Think About the ProcessHazard-analysis and critical-control-point (HACCP) procedures are important and can’t be neglected, Godward says. But operators can focus too narrowly on the need to continually monitor food temperatures and cool-down times and pay too little attention to processes. The failure to accommodate garbage near where proteins are prepped is a too-common mistake. “Don’t make [staff] walk 20 feet to a trash can,” he says.
Every kitchen designer plots a space for cleaning dishes, but a failure to adequately plan for storage of clean items so that dishes and utensils are both safe from contamination and easily accessible is another oft-made mistake, says Godward. It’s not a lack of commitment to food safety, he says, but rather insufficient attention to how food safety is maintained that causes problems.
“Make sure you plan areas that are conducive to following the process, that are in the path of doing what you would do naturally,” Godward says. “Make sure you can dispose of things easily, that you have cleaning processes that are easy to execute and that you provide tools—appropriate containers, disinfectants—so that everything can be done easily. There are no excuses, really.”
The Third DimensionLimited space is frequently cited as an excuse for inefficient or insufficient food-safety planning, and small spaces do represent a greater planning challenge. However, any space, no matter its size, can be efficiently organized, Godward says.

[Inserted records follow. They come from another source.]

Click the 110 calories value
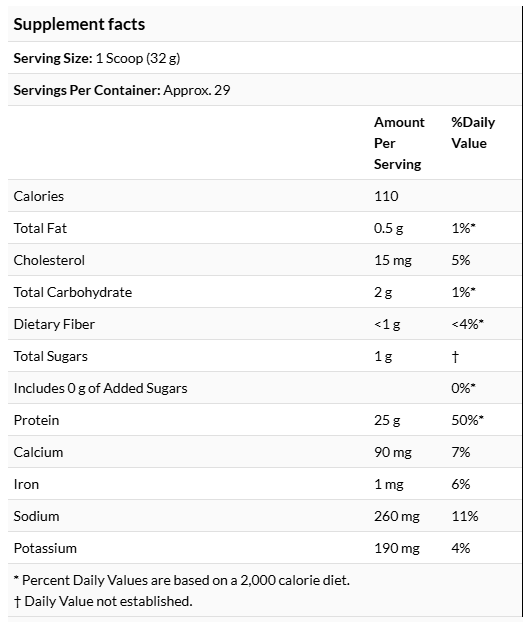Screen dimensions: 527x622 (x=386, y=196)
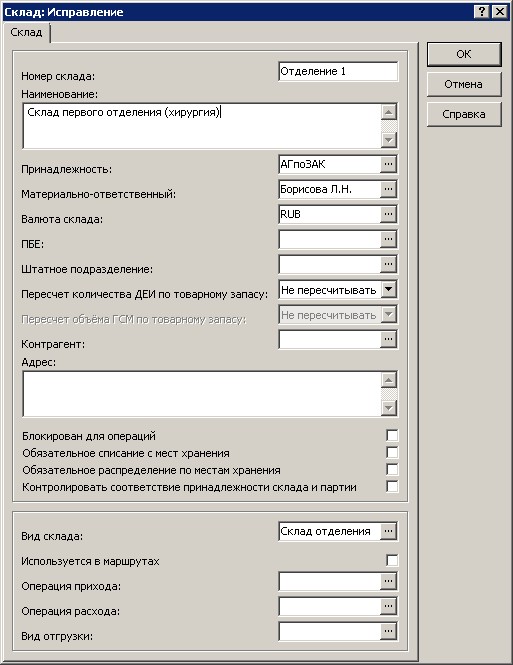Open the browse button for Принадлежность field
Viewport: 513px width, 665px height.
point(388,164)
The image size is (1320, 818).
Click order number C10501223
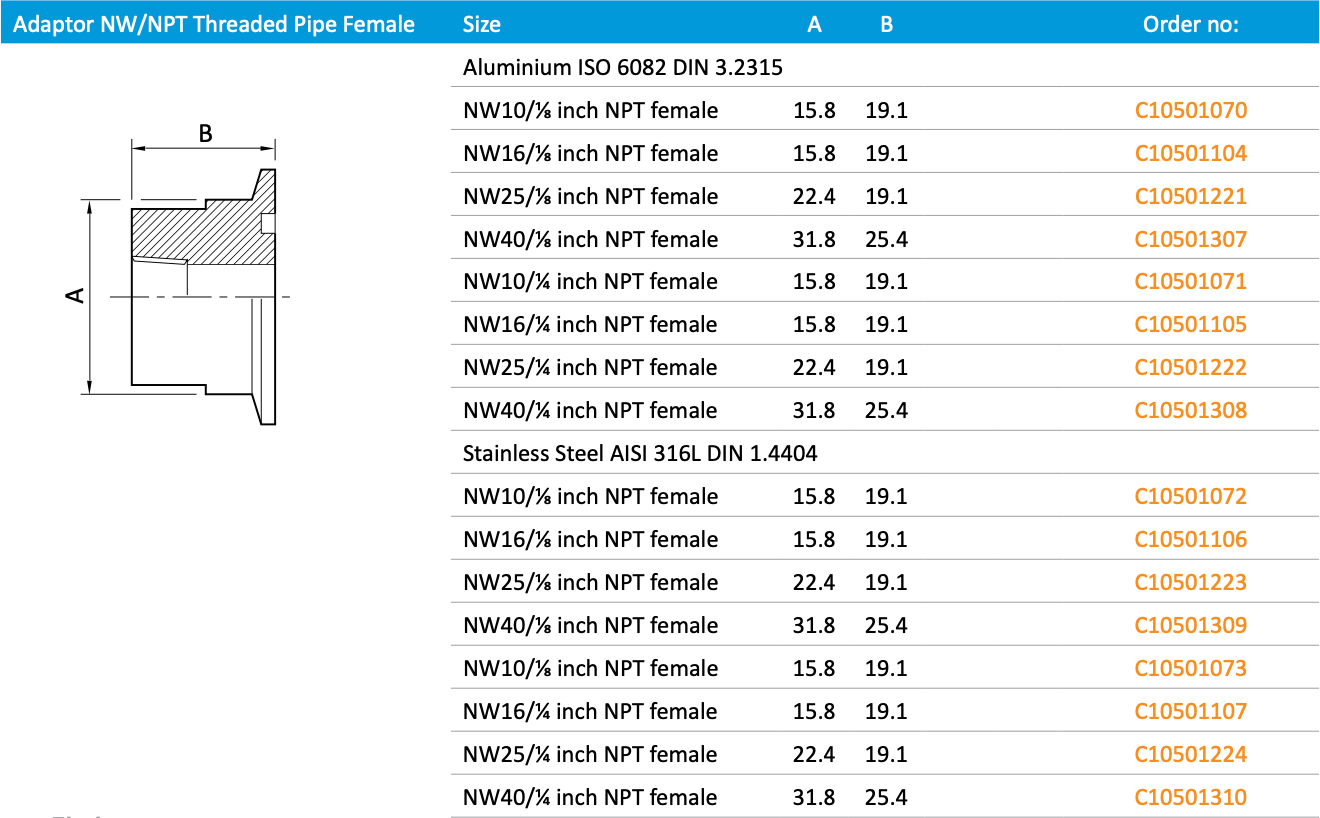click(1190, 582)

“Use the third dimension—don’t just think in terms of flat spaces,” he advises. “Can you use the walls? Can you put up shelves or hang things?”
Keep as much small equipment, including slicers and choppers, off counters as possible, he says, because counter placement makes the items more vulnerable to contamination. Know where such equipment will be stored when it is not in frequent use.
“That’s why you’ve got to think through all these things before you build or before you have final plans, because when you think about them, you will realize that the space you need is there.”